I looked at the large family sitting around the table and thought our needs were pretty great too. Besides, Christmas was coming. I’d already handed in my list, and now dreaming about what I’d get was all I could think about. When it came to Christmas and presents, it’s fair to say that I was, more or less, just as selfish as the next ten-year-old boy.

The missionary went on his way, and life returned to normal for the next few days . . . or so I thought.

Then something more dramatic than any of my dad’s films happened, and I’ll never forget it. Dad called out in his loudest voice, “Family meeting! Family meeting!”

Anyone growing up in our house knew that “family meeting” always meant that something big, really big, was about to happen. We’d have a family meeting when it was time to buy a new car, our first TV, when my dad received a big royalty check, or we were going on vacation. When we heard “family meeting,” we nearly broke our necks running to the living room. I slid into my place on the floor and wondered if this was the year I would get everything on my list. But I noticed serious looks on my parents’ faces. Sometimes in family meeting, we had to talk about a difficult subject. Those times were called Family Council.

“Mom and I have something important to discuss with you,” my father began, “and your vote will help us decide what to do.”

I swallowed hard, not sure my ears liked what they just heard.

“You remember when the captain was here and told us about the needs in the Eskimo villages?”

My eyes darted around to my brothers and sisters. Most were staring down at the floor.

“Well,” my mother added, “we were wondering if our family shouldn’t do something to help.”

“Like what?” my older sister asked.

My father smiled. “We thought about taking the money we’d set aside for presents this year and sending that to him for the children he told us about.”

My voice barely squeaked, “All of it?”

They both nodded. It felt like my throat had just squeezed shut, and a sick feeling twisted my stomach. But this is Christmas, our Christmas.

“So, what do you think?” my father asked.

I was sure they didn’t want to know what was really going through my head at that moment. But we began to talk about it as a family. And the missionary’s words came back to my mind. “The needs are great, especially the children’s. Many of them will have nothing for Christmas.”

We lived in Michigan where a white Christmas was never in doubt. The smell of our Christmas tree, already sitting over in the corner of the very room where we would cast our votes, had no presents under it.

No Christmas presents! Then, one by one, hands began going up to vote yes on mailing our happy Christmas away to some Eskimo kids we’d never meet. I could hardly believe it as I watched my own hand go up. The vote was unanimous. That money was Christmas as far as the Anderson children were concerned, and it was gone.

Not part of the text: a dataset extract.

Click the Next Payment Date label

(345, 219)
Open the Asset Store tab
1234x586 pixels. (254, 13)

Then something else happened on Christmas Eve day that we still talk about. Again we heard, “Family meeting!” A second family meeting had never come so close on the heels of the previous meeting. When we raced to the living room this time, our parents had broad smiles on their faces.

“We have the most wonderful news,” my dad said. He held up an envelope. “I received a check in the mail today for a story I had long forgotten about.

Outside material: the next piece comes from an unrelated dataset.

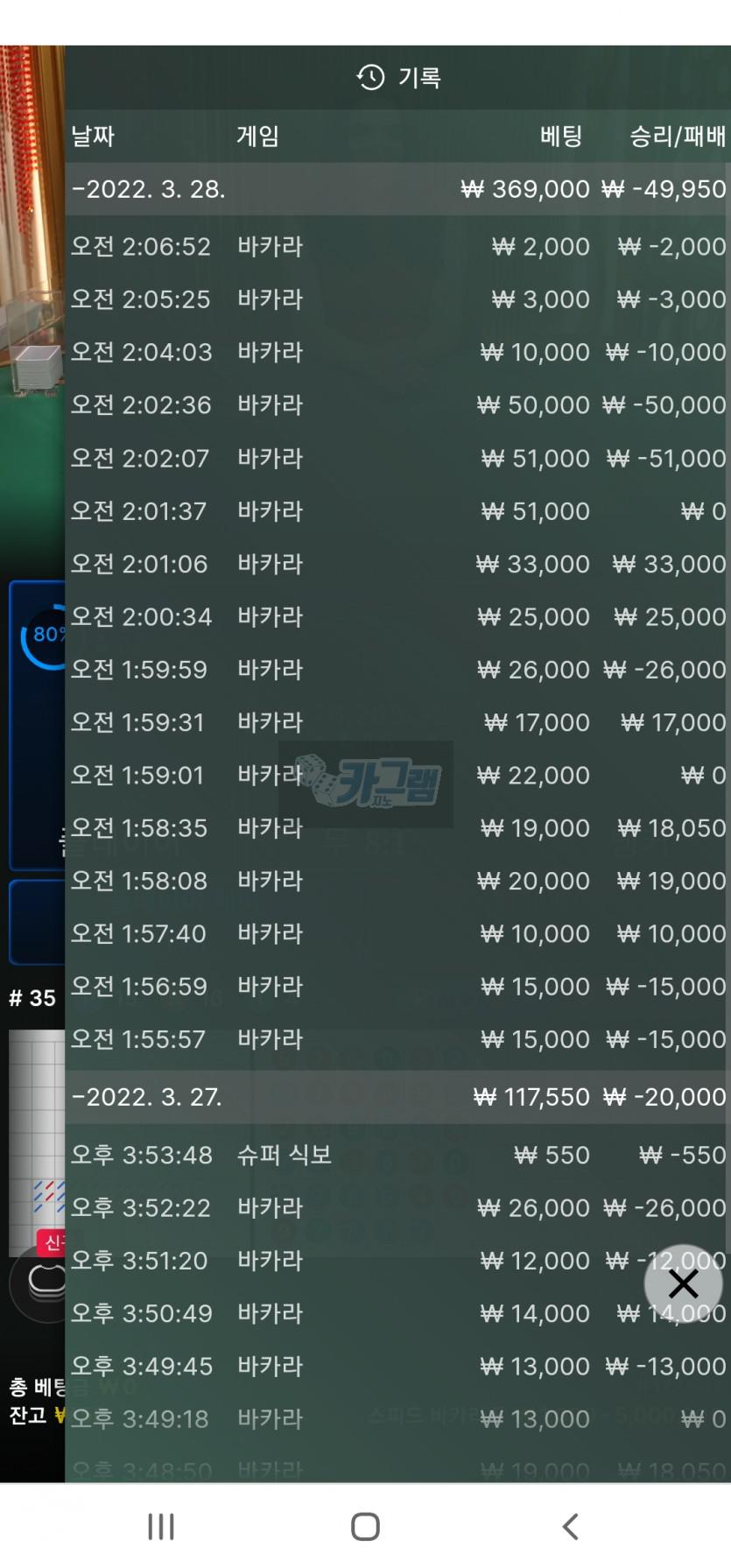This screenshot has height=1568, width=731.
Task: Collapse the 2022. 3. 28. date group
Action: (x=397, y=189)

My mother’s eyes glistened, her voice cracked with emotion. “And it is exactly the same amount as we sent for the Eskimo children!”

Well, you have never seen such an excited bunch of people in your life. My parents rushed out to do their Christmas shopping. And they were gone for a long, long time.

Our family had Christmas that year after all. Of course, it would have been Christmas anyway, but the presents just made it that much better. Around the tree that night, our parents told us that because we were unselfish, and they waited to shop until the night before Christmas, everything was 50 percent or more off. We got twice as much that year as any Christmas before or since.

With the increasing commercial hype surrounding Christmas, it’s easy, especially for children, to get caught up in thinking about the presents they’ll receive. What my family and I experienced that year, when we thought there would be no presents, taught us that a greater understanding of the spirit of Christmas can be found in giving.